*** DATASET EXTRACT Section Begins ***

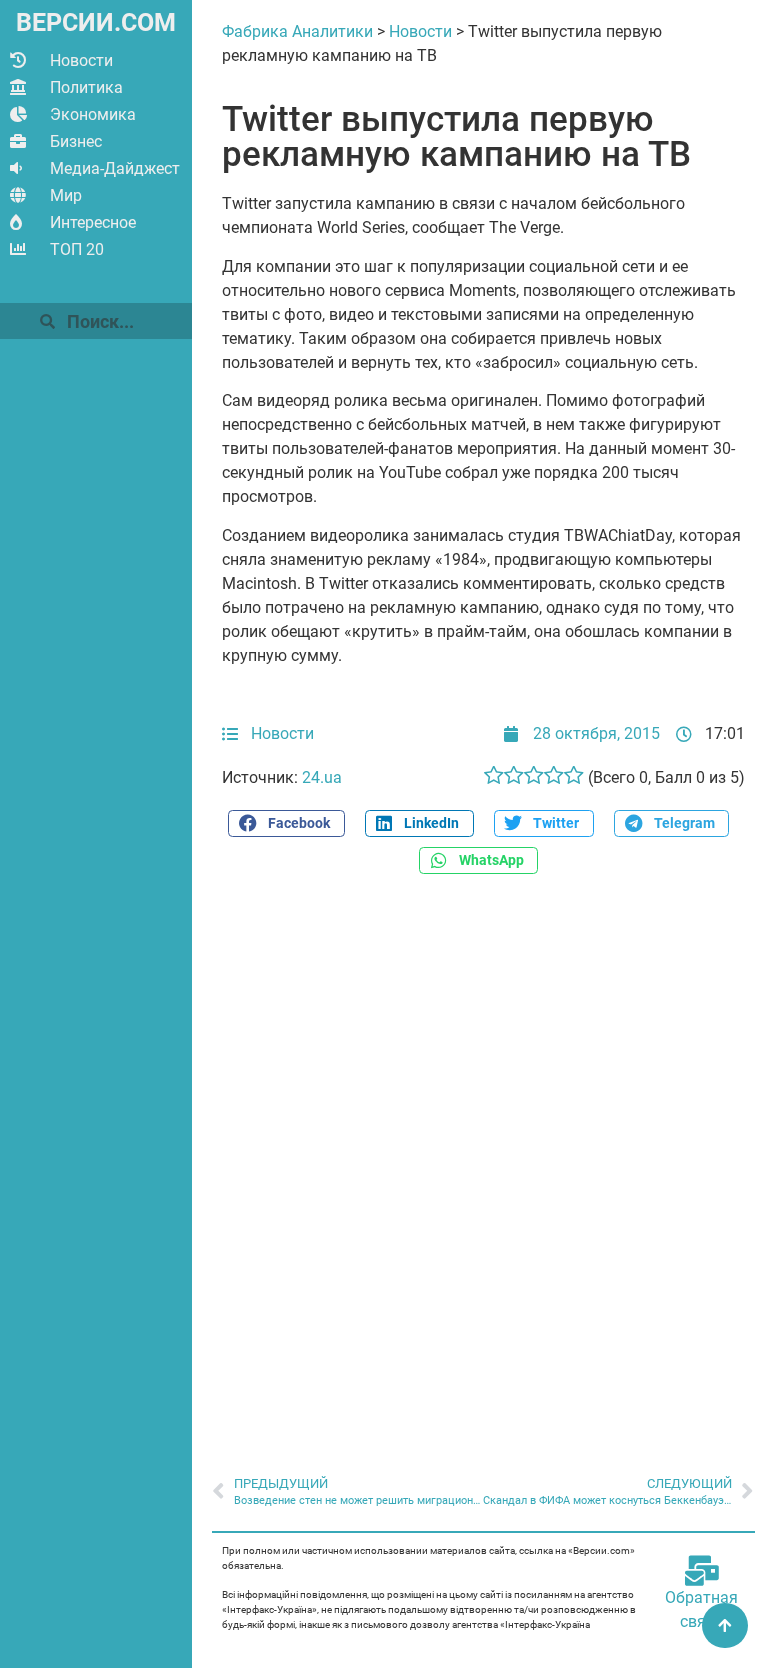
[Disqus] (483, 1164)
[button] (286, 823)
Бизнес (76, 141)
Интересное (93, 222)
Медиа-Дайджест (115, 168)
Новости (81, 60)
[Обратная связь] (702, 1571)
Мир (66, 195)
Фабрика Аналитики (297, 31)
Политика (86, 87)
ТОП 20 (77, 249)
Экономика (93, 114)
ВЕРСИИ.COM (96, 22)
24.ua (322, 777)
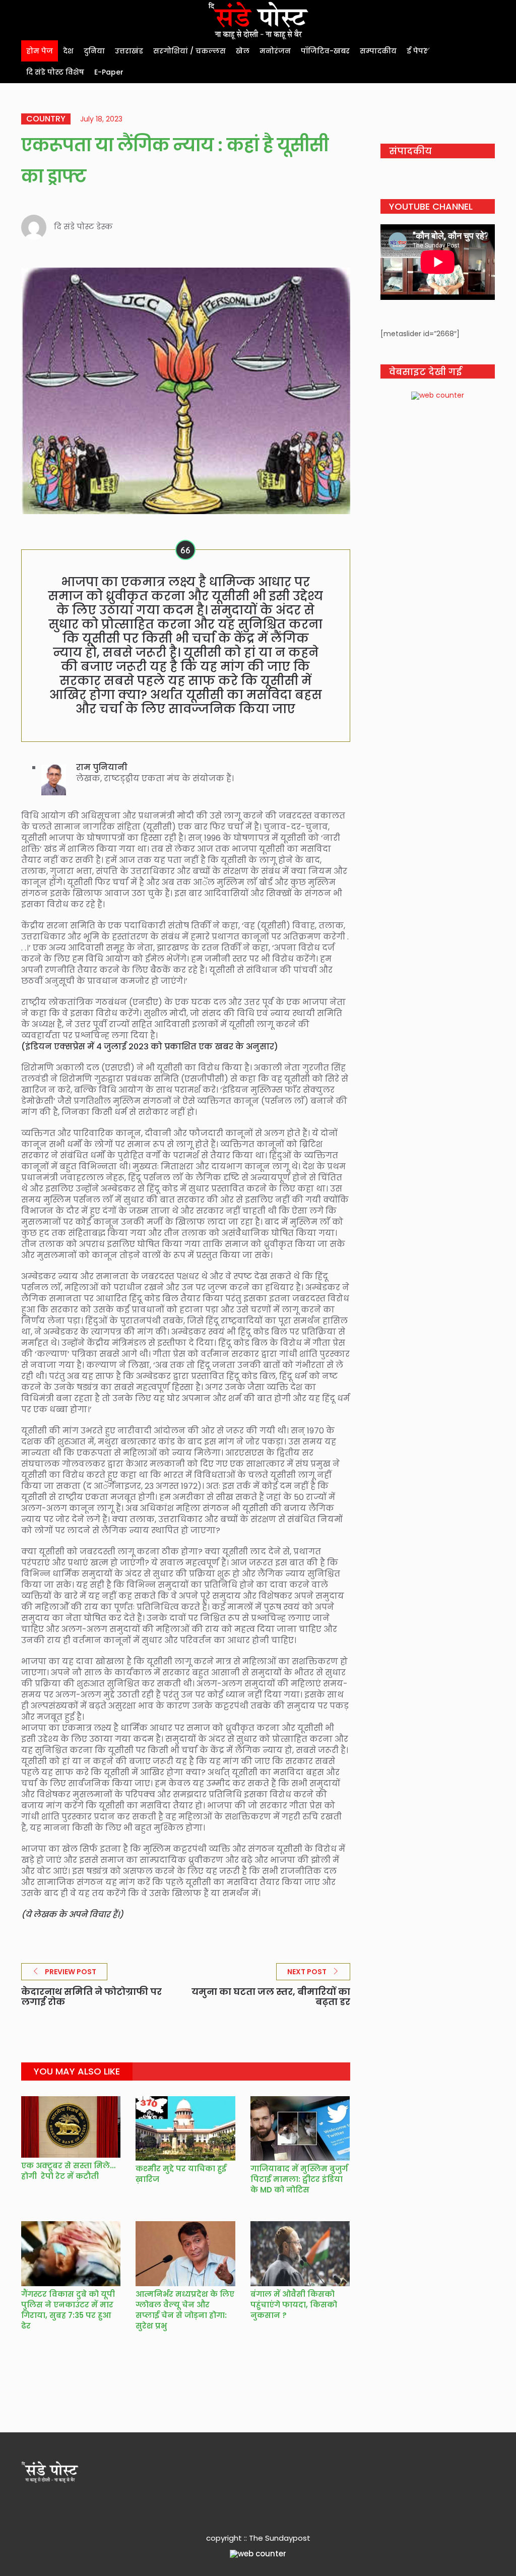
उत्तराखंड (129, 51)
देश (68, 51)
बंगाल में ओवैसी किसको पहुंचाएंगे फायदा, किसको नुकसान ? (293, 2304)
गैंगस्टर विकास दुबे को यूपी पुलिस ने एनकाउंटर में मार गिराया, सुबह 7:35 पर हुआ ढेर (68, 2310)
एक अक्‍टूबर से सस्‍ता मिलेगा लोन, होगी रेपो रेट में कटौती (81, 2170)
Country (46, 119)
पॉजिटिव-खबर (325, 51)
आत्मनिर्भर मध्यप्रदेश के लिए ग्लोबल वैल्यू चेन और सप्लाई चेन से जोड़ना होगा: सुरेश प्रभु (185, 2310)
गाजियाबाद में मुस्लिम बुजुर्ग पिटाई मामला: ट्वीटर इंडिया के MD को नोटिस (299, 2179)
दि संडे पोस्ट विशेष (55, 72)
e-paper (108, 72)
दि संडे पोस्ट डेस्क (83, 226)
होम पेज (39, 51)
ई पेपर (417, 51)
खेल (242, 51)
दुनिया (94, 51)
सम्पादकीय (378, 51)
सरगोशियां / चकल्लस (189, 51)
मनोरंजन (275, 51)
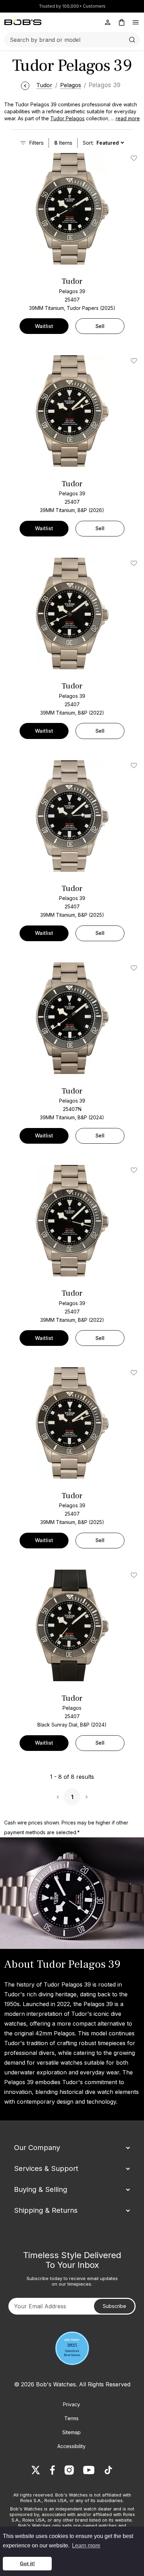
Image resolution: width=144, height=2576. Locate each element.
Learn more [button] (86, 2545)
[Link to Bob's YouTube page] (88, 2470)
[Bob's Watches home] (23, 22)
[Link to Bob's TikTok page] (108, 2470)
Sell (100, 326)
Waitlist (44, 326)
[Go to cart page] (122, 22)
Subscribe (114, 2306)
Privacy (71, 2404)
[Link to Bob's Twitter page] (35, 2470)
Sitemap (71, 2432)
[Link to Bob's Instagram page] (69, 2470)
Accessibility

*** DATASET EXTRACT Section Ends ***

Search the entries for "Link" and copy each matching line.

● EXPECTED ANSWER:
[Link to Bob's YouTube page] (88, 2470)
[Link to Bob's TikTok page] (108, 2470)
[Link to Bob's Twitter page] (35, 2470)
[Link to Bob's Instagram page] (69, 2470)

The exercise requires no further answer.